For, indeed, at the Palace he had listened to much of this.
The hostess of the Golden Lark conducted her two guests upstairs as if to the sound of trumpets. She gathered her skirts and rustled like the poplar leaves of an entire winter whisking about the little Place Royale of Orleans. The Professor of the Sorbonne had suddenly sunk into the background. Even the almighty Duke of Guise was no better than a bird in the bush. While here – well in hand, and hungry for an honest Golden Lark dinner – was a real, hall-marked, royal personage, vouched for by a bishop, and still more by the bishop's carriage and outriders! It was enough to turn the head of a wiser woman than Madame Celeste Gillifleur.
"And is it really true?" demanded Claire Agnew.
"Is what true, my dear lady?" said the Abbé John, very ungraciously for him. For he thought he would have to explain it all over again.
"That you are a near heir to the throne of France?"
The Abbé John clapped his hands together with a gesture of despair.
"Just as much as I am the Abbé John and a holy man," he cried; "it pleases them to call me so. Thank God, I am no priest, nor ever will be. And as for the crown of France – Henry of Valois is not dead, that ever I heard of. And if he were, I warrant his next heir and my valiant cousin, Henry of Navarre, would have a word to say before he were passed over!"

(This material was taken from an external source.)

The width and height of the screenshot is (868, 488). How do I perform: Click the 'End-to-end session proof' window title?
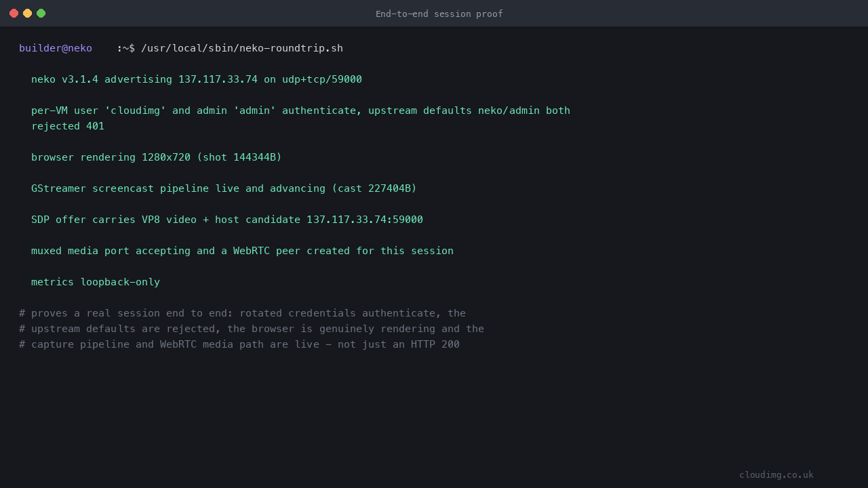click(x=439, y=14)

"But," said the Professor of Eloquence, smiling, "the Pope and our wise Sorbonne have loosed all French subjects from paying any allegiance to a heretic!"
"By your favour, sir," said the young man, "I think both made a mistake for which they will be sorry. Also I heard of a certain professor who voted boldly for the Bearnais in that Leaguer assembly, and who found it convenient to go see his mother next day, lest he should find himself one fine morning shortened by a head, all for the glory of God and the Holy League!"
Doctor Anatole laughed at his pupil's boldness.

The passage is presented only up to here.